Sex Tech

How Tech Is Impacting Your Love Life

sex tech

You don’t need to be a rocket science to know that new tech has absolutely changed the way you think about dating these days. In addition to apps like Tinder, Bumble and all the other sites out there that promise love, there’s an enormous market for sex toys and other user-controlled devices.

Gone are the days of just two people romping in their bed with some candles and Marvin Gaye’s “Sexual Healing” playing—unless you’re over the age of 50, which, in that case, there’s nothing wrong with that at all!

To really understand just how much sex has been affected by all this new tech, we asked sex therapist and author Rachel Hoffman to lend her expert advice. Here’s what she had to say.

How Do You Think New Tech Has Impacted Sex Life?

“Tech plays various roles in impacted sex life. On the down side, it creates increased distractions in relationships. Partners are paying more attention to their devices than to each other. There is also more infidelity, with the ease of access to other partners. On the up side, teledildonics (user-controlled sex) are making it easier for couples to remain intimate from long distance. Other toys are also being used in the bedroom to enhance a couple’s sex life. Sex toys are important as they target g-spot and clitoral stimulation. Women may need clitoral stimulation to climax and therefore incorporating a sex toy into sex play might be necessary.”

What Are Some Of The Gadgets People Are Using To Increase Stimulation?

“Different types of vibrators, dildos, anal sex toys, male masturbators are just some of the gadgets people are using to increase stimulation. This is a quickly evolving industry and people are looking for more ways to enhance their sex lives and experience pleasure. Toys are modernizing to parallel and keep up with the rapid growth of technology.”

Any Risks That People Should Be Aware Of While Using These New Toys?

“It is always important to look at the material of sex toys. Also make sure you do not share sex toys. Additionally, make sure you clean your sex toy after use to avoid collecting bacteria. Lastly, every person responds differently to sex toys and have different levels of sensitivity. So be aware of how your body reacts.”

What Makes These Toys So Popular All Of A Sudden?

“These toys are popular because people are finally starting to say, ‘we deserve to feel pleasure’ and ‘we want to like sex.’ Once people feel comfortable making these statements, the next step is what toy can I buy to make that happen.”

Should Guys Be Scared A Toy Can Do Better At Getting His Girl Off Than He Can?

“Guys should not be scared! The number one thing I hear in my office is guys feeling nervous that they are not adequate enough if they need to use a toy. What I say to guys is that unfortunately your penis, no matter how amazing it is, does not have a vibrator attached to it that provides clitoral stimulation. So even if you are incredible at performing, if your woman needs clitoral stimulation, you are going to have to do something extra besides penis/vaginal intercourse. Either stimulate the clitoris with your palm or use a toy. At the end of the day, if you are able to use a toy on your woman and give her maximum pleasure, isn’t that the goal?”

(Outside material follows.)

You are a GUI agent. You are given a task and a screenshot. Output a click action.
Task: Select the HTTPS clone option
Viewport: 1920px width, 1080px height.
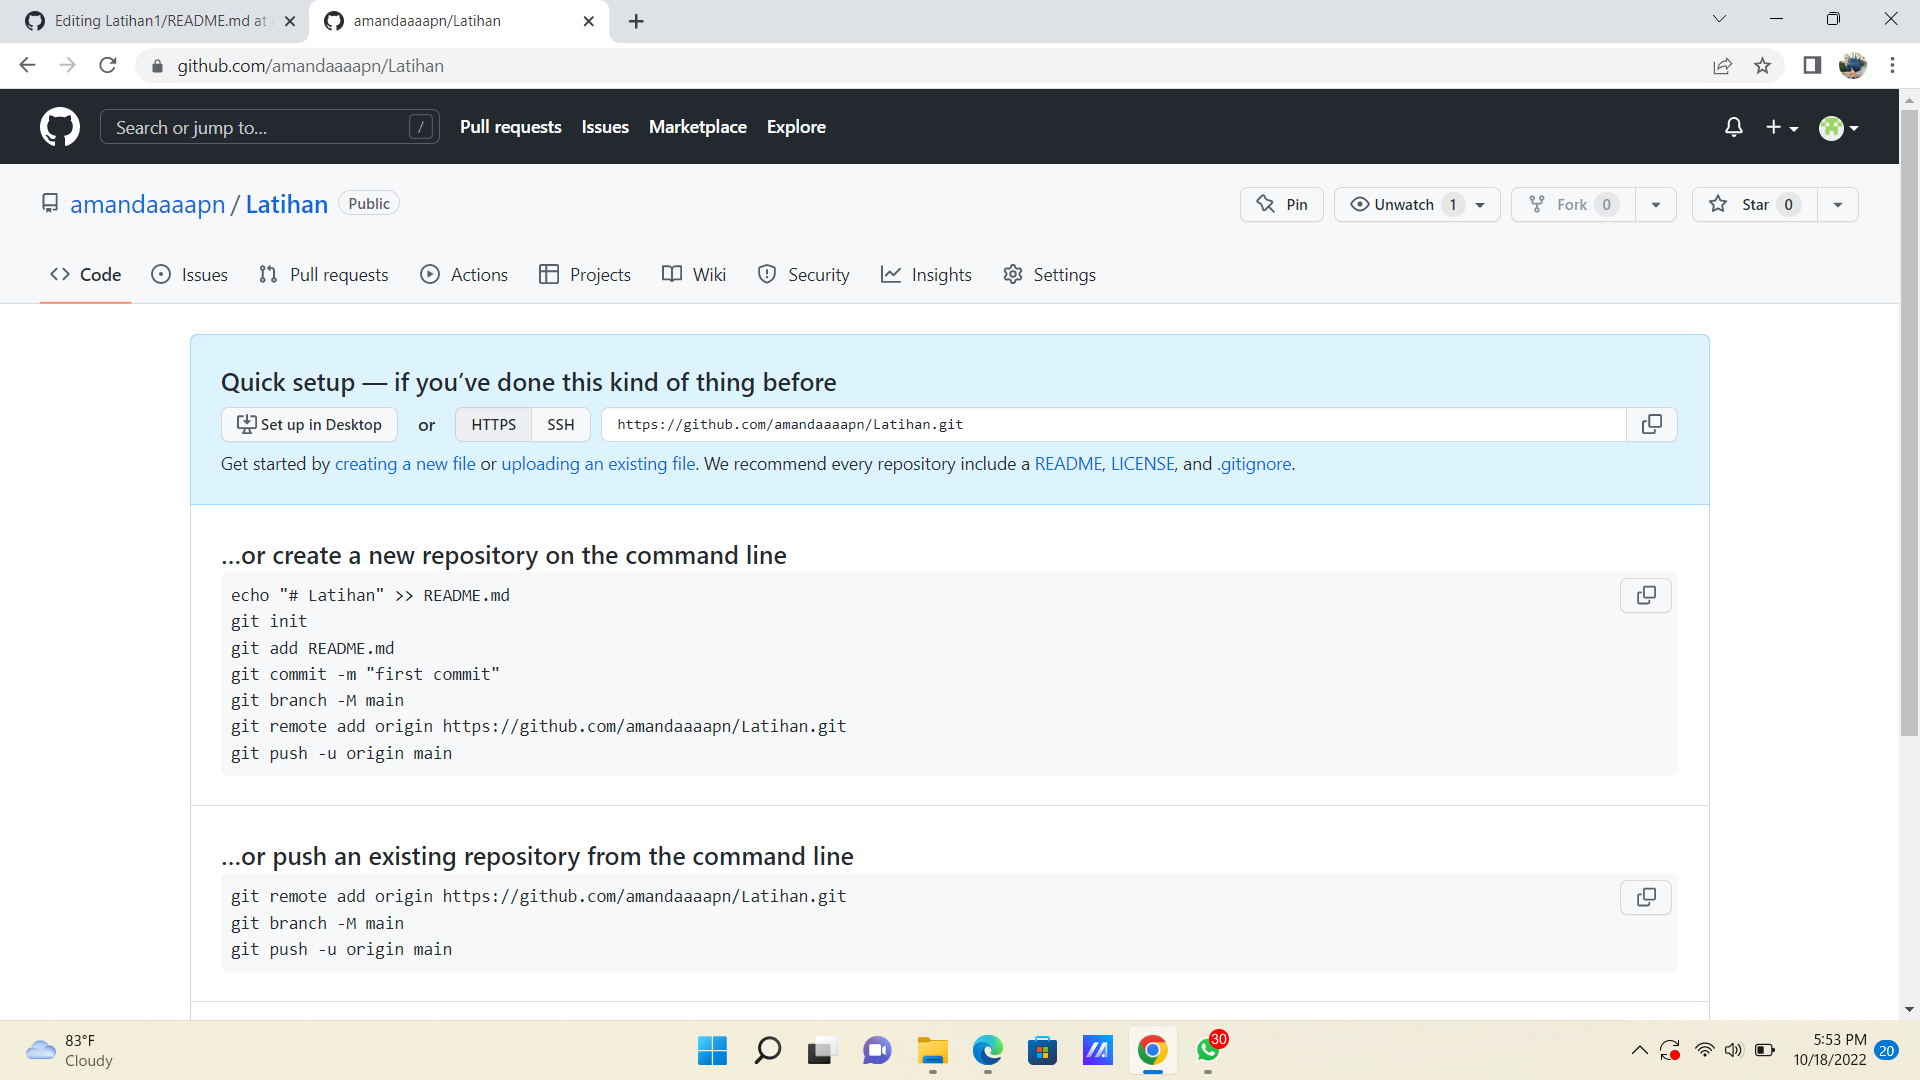492,424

What’s The Proper Way For A Guy/Girl To Talk To Their Partner About Experimenting With New Tech In The Bedroom?

“Open and honest communication is the best way for any partners to talk about experimenting with new tech. First have a discussion about what you would want to try. Next plan out a night, where you have a date, get comfortable and try to make it as natural as possible. Don’t put so much pressure on each other and the night will be perfect. Try to enjoy and have fun trying.”

At What Point In A Relationship Do You Think It’s OK To Bring Up New Tech To A Partner?

“I would say when you are exclusive with your partner it the best time to bring up experimenting with new tech (although every couple is different). When you feel comfortable with your partner, you can discuss these intimate issues.”